Consider the dihedral group, that is, group of symmetries of a regular $n$-gon. Note that a rotation either leaves all points fixed (identity roation) or moves all points except the rotation axis.
Also note that a reflection fixes all the points on the line of reflection.
Using this I can argue why rotation composed with rotation is again a rotation: there is exactly one point that's fixed if we compose two rotations and that the axis of rotation so the composition of two rotations is again a rotation.
Similarly it is clear why two reflections composed are a rotation: each reflection fixes a line and the points that are fixed by the composition is the intersection of the two lines which is a point.
Now I tried to do the same to argue why a reflection followed by rotation (or vice versa) is a reflection. But the problem is that say, we have a non-identity rotation it moves all points except the centre of rotation. Then applying the reflection I don't see why this should fix a line.
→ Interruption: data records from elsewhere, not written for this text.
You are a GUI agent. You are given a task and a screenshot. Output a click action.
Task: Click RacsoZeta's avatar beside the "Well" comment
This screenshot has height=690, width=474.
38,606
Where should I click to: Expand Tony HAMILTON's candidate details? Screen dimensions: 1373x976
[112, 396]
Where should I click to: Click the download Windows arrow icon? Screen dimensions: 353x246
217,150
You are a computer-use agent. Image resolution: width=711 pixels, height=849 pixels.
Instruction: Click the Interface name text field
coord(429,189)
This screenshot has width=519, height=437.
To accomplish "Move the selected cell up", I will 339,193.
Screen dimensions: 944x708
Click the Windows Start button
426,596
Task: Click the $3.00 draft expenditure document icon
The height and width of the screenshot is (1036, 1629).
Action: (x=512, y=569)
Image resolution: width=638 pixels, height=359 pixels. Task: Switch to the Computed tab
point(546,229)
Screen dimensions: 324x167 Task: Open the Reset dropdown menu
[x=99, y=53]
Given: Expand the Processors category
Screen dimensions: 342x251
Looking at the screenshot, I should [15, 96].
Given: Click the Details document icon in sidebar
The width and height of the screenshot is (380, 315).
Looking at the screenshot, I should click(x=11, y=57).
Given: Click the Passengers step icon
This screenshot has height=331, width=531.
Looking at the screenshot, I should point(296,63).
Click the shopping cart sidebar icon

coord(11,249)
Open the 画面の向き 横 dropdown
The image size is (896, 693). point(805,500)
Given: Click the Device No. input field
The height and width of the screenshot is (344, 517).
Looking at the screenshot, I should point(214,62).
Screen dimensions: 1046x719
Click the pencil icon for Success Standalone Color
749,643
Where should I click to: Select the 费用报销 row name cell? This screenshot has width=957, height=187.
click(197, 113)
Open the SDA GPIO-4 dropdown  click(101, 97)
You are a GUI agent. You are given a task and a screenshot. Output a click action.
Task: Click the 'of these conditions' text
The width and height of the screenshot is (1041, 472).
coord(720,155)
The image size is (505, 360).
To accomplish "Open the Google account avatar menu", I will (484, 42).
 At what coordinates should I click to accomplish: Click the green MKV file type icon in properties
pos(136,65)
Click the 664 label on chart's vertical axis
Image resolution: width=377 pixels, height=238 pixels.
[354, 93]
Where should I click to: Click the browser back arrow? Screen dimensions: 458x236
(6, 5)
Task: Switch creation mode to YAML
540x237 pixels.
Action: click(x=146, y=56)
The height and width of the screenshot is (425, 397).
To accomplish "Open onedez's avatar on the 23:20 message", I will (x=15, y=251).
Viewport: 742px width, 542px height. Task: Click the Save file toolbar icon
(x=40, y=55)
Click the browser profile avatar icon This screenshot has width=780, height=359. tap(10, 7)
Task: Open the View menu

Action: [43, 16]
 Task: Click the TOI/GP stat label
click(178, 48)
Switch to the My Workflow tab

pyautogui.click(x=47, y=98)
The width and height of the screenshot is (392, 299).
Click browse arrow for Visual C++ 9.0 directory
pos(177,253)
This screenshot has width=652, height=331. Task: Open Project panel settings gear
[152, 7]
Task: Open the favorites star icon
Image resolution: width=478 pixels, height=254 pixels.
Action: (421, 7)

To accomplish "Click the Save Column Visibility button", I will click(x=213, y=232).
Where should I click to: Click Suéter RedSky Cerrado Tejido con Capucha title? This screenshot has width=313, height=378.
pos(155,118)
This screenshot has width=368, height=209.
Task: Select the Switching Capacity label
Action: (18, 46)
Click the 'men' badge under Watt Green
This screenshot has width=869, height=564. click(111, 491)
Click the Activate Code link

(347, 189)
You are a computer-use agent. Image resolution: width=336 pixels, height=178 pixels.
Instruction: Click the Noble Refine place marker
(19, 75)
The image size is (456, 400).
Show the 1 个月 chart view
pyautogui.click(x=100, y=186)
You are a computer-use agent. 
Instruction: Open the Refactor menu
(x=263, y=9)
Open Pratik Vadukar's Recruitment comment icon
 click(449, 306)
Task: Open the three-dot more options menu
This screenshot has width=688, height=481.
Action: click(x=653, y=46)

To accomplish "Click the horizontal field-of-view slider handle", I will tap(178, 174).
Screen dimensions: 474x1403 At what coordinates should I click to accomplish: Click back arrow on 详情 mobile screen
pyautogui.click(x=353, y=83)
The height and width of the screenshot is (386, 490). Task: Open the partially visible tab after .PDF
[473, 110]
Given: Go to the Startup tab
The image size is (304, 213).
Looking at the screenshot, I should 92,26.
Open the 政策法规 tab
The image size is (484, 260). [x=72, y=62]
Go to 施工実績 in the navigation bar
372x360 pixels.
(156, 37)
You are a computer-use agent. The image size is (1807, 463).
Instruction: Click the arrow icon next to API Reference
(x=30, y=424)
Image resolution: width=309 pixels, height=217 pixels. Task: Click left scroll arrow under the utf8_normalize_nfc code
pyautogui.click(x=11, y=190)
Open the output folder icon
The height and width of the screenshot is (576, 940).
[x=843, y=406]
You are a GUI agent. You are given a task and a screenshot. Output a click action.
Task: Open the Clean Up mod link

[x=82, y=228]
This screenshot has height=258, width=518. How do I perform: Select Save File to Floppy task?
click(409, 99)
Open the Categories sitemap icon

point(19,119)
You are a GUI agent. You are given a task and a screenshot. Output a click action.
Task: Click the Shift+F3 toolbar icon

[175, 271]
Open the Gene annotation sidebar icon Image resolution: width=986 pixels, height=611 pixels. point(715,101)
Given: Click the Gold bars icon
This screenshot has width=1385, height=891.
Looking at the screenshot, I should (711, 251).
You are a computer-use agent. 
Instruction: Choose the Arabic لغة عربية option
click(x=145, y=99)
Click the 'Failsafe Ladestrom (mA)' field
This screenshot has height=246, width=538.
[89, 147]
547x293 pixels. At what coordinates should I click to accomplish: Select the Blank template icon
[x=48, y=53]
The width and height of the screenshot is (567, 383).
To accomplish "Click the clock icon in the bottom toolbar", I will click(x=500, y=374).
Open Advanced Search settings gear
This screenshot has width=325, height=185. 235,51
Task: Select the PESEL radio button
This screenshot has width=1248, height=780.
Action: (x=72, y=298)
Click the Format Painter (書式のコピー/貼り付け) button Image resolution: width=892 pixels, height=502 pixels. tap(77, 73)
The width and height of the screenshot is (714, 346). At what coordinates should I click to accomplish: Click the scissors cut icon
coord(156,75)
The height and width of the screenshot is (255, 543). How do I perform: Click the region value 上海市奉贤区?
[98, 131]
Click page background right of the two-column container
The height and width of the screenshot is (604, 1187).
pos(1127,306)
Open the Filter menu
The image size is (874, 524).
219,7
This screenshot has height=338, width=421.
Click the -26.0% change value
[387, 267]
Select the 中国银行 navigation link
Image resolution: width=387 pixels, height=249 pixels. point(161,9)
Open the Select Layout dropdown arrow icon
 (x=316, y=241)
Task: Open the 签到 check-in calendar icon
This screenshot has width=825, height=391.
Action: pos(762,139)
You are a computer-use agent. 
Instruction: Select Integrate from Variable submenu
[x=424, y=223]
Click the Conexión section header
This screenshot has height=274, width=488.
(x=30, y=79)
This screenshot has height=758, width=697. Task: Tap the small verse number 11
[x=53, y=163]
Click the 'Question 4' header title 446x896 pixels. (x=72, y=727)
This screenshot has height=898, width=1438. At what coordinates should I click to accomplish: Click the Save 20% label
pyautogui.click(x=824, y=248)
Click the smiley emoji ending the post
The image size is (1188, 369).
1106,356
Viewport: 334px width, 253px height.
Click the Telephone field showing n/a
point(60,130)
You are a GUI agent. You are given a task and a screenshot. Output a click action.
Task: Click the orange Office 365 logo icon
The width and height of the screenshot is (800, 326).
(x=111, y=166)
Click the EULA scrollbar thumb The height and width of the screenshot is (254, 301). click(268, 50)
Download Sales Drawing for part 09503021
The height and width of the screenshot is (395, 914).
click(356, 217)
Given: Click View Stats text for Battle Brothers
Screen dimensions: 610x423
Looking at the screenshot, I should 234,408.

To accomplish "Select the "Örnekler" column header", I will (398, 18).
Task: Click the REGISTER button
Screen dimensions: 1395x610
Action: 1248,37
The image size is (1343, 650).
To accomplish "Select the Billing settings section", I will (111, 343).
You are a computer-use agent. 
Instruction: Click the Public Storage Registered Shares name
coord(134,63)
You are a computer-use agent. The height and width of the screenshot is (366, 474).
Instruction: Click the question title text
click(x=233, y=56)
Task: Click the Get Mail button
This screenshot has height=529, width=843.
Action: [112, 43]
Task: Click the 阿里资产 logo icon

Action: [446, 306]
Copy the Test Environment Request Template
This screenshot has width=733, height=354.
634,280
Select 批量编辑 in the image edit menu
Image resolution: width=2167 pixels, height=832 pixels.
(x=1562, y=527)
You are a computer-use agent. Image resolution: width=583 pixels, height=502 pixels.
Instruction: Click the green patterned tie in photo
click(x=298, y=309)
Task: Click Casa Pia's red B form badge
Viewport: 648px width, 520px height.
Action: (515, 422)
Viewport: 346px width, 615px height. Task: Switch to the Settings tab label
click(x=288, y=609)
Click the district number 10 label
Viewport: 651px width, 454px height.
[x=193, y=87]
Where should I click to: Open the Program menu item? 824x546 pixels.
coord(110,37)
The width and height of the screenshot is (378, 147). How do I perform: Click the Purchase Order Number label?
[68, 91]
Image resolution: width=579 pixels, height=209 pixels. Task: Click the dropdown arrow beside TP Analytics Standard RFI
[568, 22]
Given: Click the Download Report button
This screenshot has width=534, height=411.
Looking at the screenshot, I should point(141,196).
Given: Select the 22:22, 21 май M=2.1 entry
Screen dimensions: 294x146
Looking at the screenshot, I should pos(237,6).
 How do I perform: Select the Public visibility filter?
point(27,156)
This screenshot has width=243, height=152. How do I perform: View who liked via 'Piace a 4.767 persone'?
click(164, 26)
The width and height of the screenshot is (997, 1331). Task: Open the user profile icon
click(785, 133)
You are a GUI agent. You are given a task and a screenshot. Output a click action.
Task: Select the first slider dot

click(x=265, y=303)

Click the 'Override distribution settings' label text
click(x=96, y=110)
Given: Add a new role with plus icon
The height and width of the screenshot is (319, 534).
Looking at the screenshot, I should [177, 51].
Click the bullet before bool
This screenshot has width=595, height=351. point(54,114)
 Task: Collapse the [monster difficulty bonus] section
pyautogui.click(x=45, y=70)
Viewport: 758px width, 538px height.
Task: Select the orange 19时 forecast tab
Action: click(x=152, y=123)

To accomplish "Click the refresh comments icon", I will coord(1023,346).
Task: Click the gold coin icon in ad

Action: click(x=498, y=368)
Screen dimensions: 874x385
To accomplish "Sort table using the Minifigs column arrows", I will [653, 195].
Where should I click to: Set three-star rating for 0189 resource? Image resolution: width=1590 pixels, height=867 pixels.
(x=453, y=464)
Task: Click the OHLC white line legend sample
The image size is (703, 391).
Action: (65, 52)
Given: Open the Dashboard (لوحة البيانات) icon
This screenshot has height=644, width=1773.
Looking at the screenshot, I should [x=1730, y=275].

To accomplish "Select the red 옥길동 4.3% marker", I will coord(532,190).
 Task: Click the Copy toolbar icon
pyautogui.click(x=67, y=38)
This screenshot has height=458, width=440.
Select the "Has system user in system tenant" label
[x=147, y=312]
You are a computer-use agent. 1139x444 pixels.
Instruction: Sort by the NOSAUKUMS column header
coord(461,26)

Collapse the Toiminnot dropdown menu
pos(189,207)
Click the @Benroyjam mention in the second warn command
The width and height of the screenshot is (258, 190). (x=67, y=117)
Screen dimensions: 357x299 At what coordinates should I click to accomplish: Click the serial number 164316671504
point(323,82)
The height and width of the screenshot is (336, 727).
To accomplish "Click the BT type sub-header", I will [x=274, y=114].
How can I argue geometrically why rotation followed by reflection is
reflection?
Best Answer
Locate the line of reflection, and call it $L$. From the center of rotation, draw two lines such that the angle between the two lines is the angle of rotation, and such that $L$ bisects that angle.
When the rotation is first applied, it will carry one of the two lines you have drawn onto the other, and then when the reflection is applied, it will carry the line back to where it started. Whichever of those two lines it is, that is the line of reflection for the composition of the rotation with reflection.
You can reduce the second case to this case by noting that if $\sigma$ is a rotation and $\tau$ is a reflection, then you know that $\tau\sigma^{-1}$ is a reflection, so $\tau\sigma^{-1}=(\tau\sigma^{-1})^{-1}=\sigma \tau$. Since you've already understood where the line of reflection is for $\tau\sigma^{-1}$, that is exactly the line of rotation for $\sigma\tau$.